─── Material for the task ───
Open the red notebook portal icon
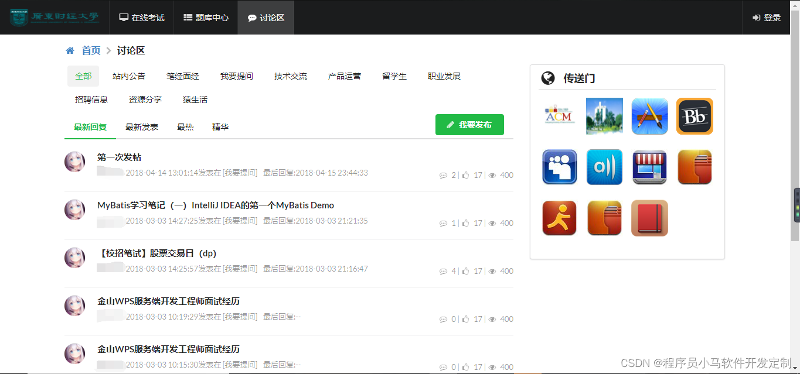The image size is (800, 374). click(x=649, y=218)
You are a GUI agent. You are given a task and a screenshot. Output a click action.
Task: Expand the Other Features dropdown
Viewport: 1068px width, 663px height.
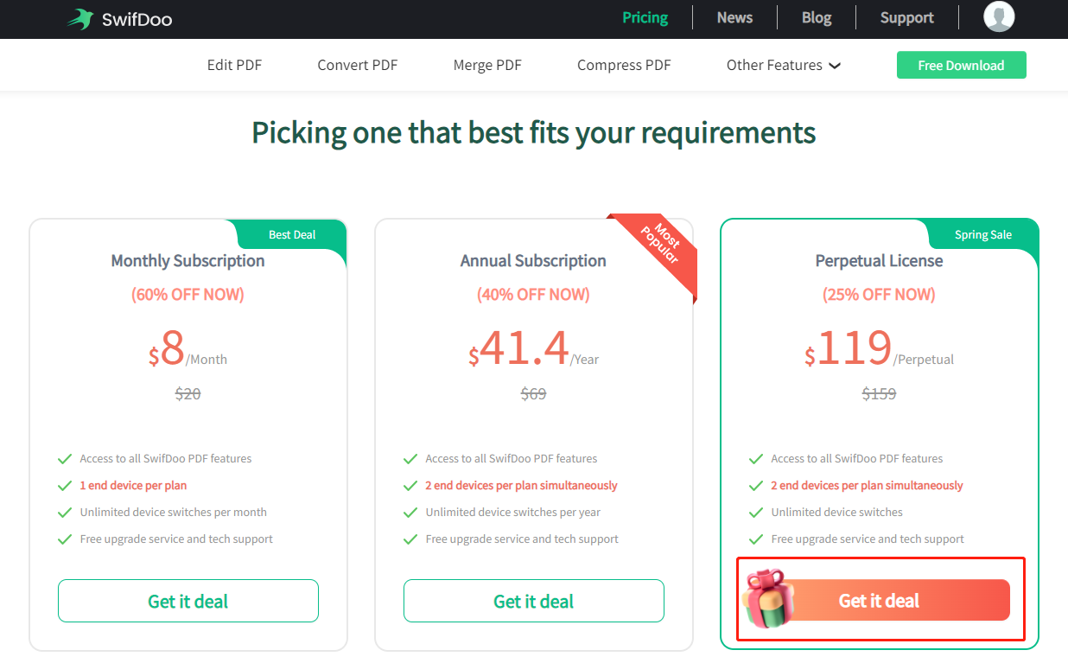pos(784,65)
───
Your assignment
Repeat each record exactly as shown above, dropping all images.

Task response
Open the red notebook portal icon
The image size is (800, 374). click(x=649, y=218)
You are a GUI agent. You are given a task and a screenshot. Output a click action.
Task: Expand the Other Features dropdown
Viewport: 1068px width, 663px height.
pos(784,65)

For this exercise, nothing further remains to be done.